"Bonnie" approaches Nicaragua still as a tropical storm

“Bonnie” approaches Nicaragua still as a tropical storm

-The potential cyclone “Two” became “Bonnie” this Friday, the second tropical storm this year in the Atlantic, which is approaching Nicaragua and Costa Rica with maximum sustained winds of 40 miles per hour (65 km / h) reported the US National Hurricane Center (NHC).

“Bonnie” is located about 230 miles (370 km) east of Bluefields, on the Caribbean coast of Nicaragua.

Its translational speed is 20 miles per hour (31 km/h) and it is moving towards the west.

On the forecast track, the system will move across the southwestern Caribbean Sea today, cross southern Nicaragua or northern Costa Rica tonight, and emerge over the eastern Pacific Ocean on Saturday.

It will then move offshore but parallel to the coasts of El Salvador, Guatemala and southern Mexico from Saturday to Monday with possibly stronger winds.

Several warnings and surveillance orders are in effect for the passage of this system for areas of Nicaragua, Costa Rica and the Colombian island of San Andrés.

Related news: Storm Bonnie will enter Nicaragua this Friday night

The most important is a hurricane watch (passage of the system in 12 to 24 hours), which covers from the border of Nicaragua and Costa Rica to the Pearl Lagoon, in the first of the two countries.

Satellite photograph provided this Friday by the National Oceanic and Atmospheric Administration (NOAA) of the United States through the National Hurricane Center (NHC) where tropical storm “Two” can be seen during its passage through the Caribbean towards Central America. The potential cyclone “Two” was transformed this Friday into “Bonnie”, the second tropical storm this year in the Atlantic, which is approaching Nicaragua and Costa Rica with maximum sustained winds of 40 miles per hour (65 km / h), reported the US National Hurricane Center (NHC).
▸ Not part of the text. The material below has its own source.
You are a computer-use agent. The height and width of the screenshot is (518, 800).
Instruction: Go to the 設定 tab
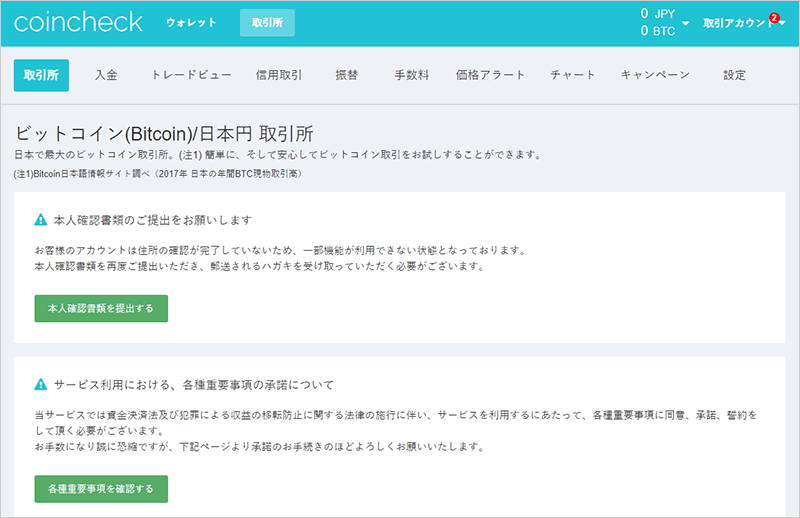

The NHC encourages interests elsewhere along the Caribbean and Pacific coasts of Nicaragua and Costa Rica, as well as the Pacific coasts of El Salvador, Guatemala, and southern Mexico to follow the advancement of this system.

According to the NHC, the chance of a named storm forming is 90% in both the 48-hour and five-day forecasts.
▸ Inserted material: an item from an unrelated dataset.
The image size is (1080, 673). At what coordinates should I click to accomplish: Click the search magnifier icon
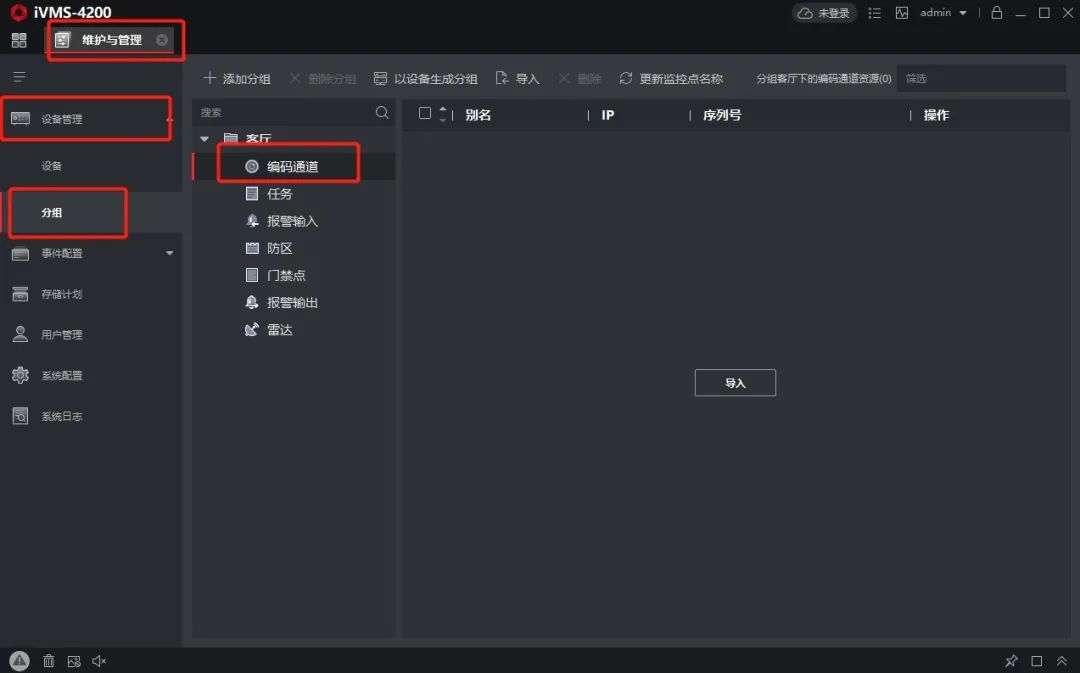[382, 113]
The potential tropical cyclone is expected to produce heavy rains in Nicaragua and Costa Rica from today through Saturday, which could result in localized flash flooding and landslides.

"Bonnie" approaches Nicaragua still as a tropical storm
"Bonnie" approaches Nicaragua still as a tropical storm

It can also produce a storm surge, with seas rising up to 3 feet (almost a meter) above normal tide levels in the area where it makes landfall.

So far in the current hurricane season in the Atlantic, which began on June 1 and, according to the meteorological services, is going to be more active than normal, there has only been one named storm, Alex, which formed on June 5 near the Yucatan Peninsula with the remnants of Hurricane Agatha, the first formed this year in the Pacific area.

Alex caused rains in the Yucatan, western Cuba and southern Florida.